Global index revenues increased 9.3 per cent in 2023, totalling a record USD5.8 billion, according to a benchmark study published by Burton Taylor International Consulting, part of TP ICAP’s Parameta Solutions division.

 The new study provides a comprehensive analysis of the index industry with detailed reviews of leading index providers, including LSEG FTSE Russell, S&P Dow Jones Indices, MSCI, Nasdaq, ISS STOXX, Bloomberg, Alerian, ICE, Solactive, Morningstar, CRSP, and SIX.

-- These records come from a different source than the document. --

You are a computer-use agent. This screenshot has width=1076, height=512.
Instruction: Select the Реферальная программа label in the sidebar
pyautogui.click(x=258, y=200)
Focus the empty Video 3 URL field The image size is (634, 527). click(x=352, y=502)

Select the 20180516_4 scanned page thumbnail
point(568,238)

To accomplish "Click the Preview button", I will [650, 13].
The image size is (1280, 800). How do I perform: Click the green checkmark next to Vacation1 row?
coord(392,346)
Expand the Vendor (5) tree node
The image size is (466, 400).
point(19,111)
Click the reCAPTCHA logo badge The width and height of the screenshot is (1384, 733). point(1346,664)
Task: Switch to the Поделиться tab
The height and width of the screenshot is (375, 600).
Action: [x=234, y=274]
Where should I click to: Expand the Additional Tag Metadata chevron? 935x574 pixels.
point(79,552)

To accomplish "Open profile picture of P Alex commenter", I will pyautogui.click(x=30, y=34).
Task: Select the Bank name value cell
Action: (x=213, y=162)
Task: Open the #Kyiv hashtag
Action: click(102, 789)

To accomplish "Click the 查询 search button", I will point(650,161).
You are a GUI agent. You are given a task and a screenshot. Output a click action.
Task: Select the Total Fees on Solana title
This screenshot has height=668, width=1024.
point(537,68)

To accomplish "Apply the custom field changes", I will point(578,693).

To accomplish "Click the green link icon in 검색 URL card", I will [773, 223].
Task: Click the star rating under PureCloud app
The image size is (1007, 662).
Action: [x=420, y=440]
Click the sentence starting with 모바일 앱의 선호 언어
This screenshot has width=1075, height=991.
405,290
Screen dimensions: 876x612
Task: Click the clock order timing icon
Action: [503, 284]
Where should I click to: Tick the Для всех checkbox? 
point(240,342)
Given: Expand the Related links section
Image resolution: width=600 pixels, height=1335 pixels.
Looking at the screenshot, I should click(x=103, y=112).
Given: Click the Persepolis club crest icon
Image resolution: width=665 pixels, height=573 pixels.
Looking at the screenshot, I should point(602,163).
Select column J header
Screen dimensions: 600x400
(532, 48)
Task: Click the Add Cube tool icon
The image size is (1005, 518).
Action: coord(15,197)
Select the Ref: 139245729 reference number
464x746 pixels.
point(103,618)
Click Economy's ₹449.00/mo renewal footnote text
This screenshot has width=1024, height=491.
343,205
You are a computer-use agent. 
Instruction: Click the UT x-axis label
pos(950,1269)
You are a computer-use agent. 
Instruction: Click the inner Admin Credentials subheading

Index industry revenues increased across all segments in 2023, with asset-based fees rising 11.1 per cent annually over the last five years, representing 49 per cent of total and subscription fee revenues. The remaining index revenues comprise non-recurring transaction revenue and revenue from index licensing for use with derivatives, OTC contracts, and structured products. Higher AUM in ETPs drove growth for most providers, specifically those generating the most revenues from asset-based fees.

Key findings in the study include:

MSCI, S&P Dow Jones Indices, and LSEG FTSE Russell account for more than 70 per cent of total index revenue.

Assets under management in ETFs rose by 26 per cent to USD11.4 trillion.

Investments continue to flow into Fixed Income, ESG and thematic funds, but traditional equity indices still capture two of every three dollars earned by providers.

“Fixed Income indices rebounded in 2023, leading annual segment growth at 16.1 per cent. Yet, targeted indices, led largely by sustainable themes related to ESG, capitalise on investors’ desire for exposure to more specific slices of the market had the fastest annual growth at 22.7 per cent over the last five years, and will continue to have a positive impact on index future industry revenues,” says Brad Bailey, Research Director at Burton Taylor. “Indexation continues to grow in a variety of market conditions and speaks to the innovation in the types of index choices that institutional and retail investors have today.”